- 书面任务:
a. 列出这篇论文笔记在“一些让NMT学习句法信息的尝试”下所列的全部做法。
b. 修改这篇论文笔记中从“1. Paper title”起至“entences的句法信息。”止的内容:将其中的“Transformer”替换为“RNN”,然后给出改后的整段。

- 源文档:

1. Paper title
Enhancing Machine Translation with Dependency-Aware Self-Attention
2. link
https://www.aclweb.org/anthology/2020.acl-main.147.pdf
3. 摘要
Most neural machine translation models only rely on pairs of parallel sentences, assuming syntactic information is automatically learned by an attention mechanism. In this work, we investigate different approaches to incorporate syntactic knowledge in the Transformer model and also propose a novel, parameter-free, dependency-aware self-attention mechanism that improves its translation quality, especially for long sentences and in low-resource scenarios. We show the efficacy of each approach on WMT English↔German and English→Turkish, and WAT English→Japanese translation tasks.
4. 要解决什么问题
问题:NMT假设能通过注意力机制能学到语言学知识,但实际上NMT学不到语言学的深层结构,例如parallel sentences的句法信息。
一些让NMT学习句法信息的尝试:
- 把句法信息融入NMT
- 把dependency parser的中间representation加入到word embedding
- 把word representation和syntax representation交织
- 两种数据增强技术,分别用于low resource和large scale
5. 作者的主要贡献
本文方法的特点:
- 强化注意力机制
- 不增加flexity
本文方法的原理:
减少注意力分布的分散性,注意力机制的效果才会好。
本文方法:PASCAL,parent-scaled self-attention
6. 得到了什么结果
新方法对长句子和low-resource场景特别有效。
WMT English↔German
WMT English→Turkish
WAT English→Japanese
7. 关键字
长句子

- 源数据:
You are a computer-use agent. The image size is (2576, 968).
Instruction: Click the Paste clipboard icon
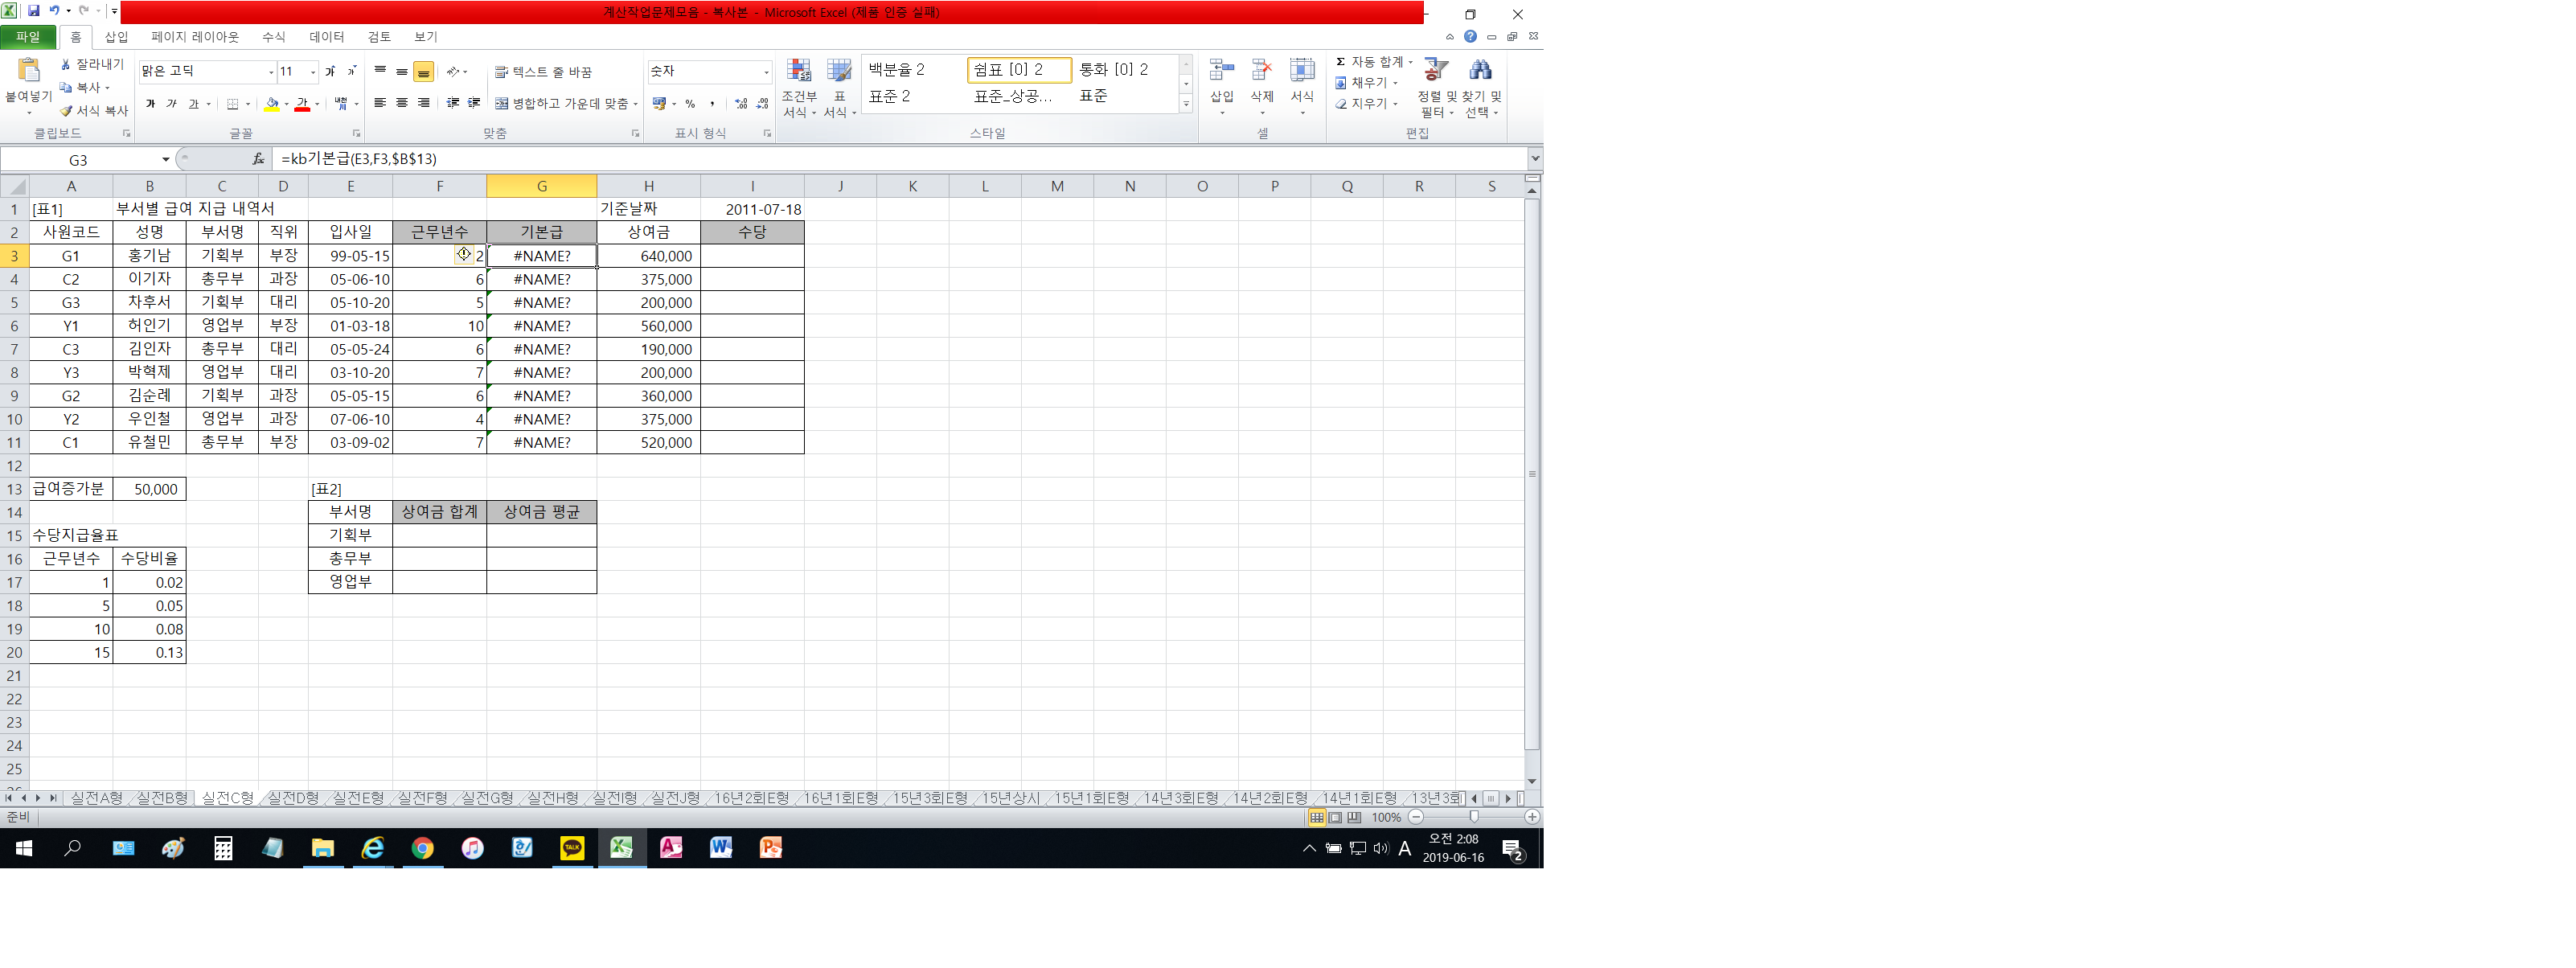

- 各题答案:
a.
- 把句法信息融入NMT
- 把dependency parser的中间representation加入到word embedding
- 把word representation和syntax representation交织
- 两种数据增强技术,分别用于low resource和large scale

b.
1. Paper title
Enhancing Machine Translation with Dependency-Aware Self-Attention
2. link
https://www.aclweb.org/anthology/2020.acl-main.147.pdf
3. 摘要
Most neural machine translation models only rely on pairs of parallel sentences, assuming syntactic information is automatically learned by an attention mechanism. In this work, we investigate different approaches to incorporate syntactic knowledge in the RNN model and also propose a novel, parameter-free, dependency-aware self-attention mechanism that improves its translation quality, especially for long sentences and in low-resource scenarios. We show the efficacy of each approach on WMT English↔German and English→Turkish, and WAT English→Japanese translation tasks.
4. 要解决什么问题
问题:NMT假设能通过注意力机制能学到语言学知识,但实际上NMT学不到语言学的深层结构,例如parallel sentences的句法信息。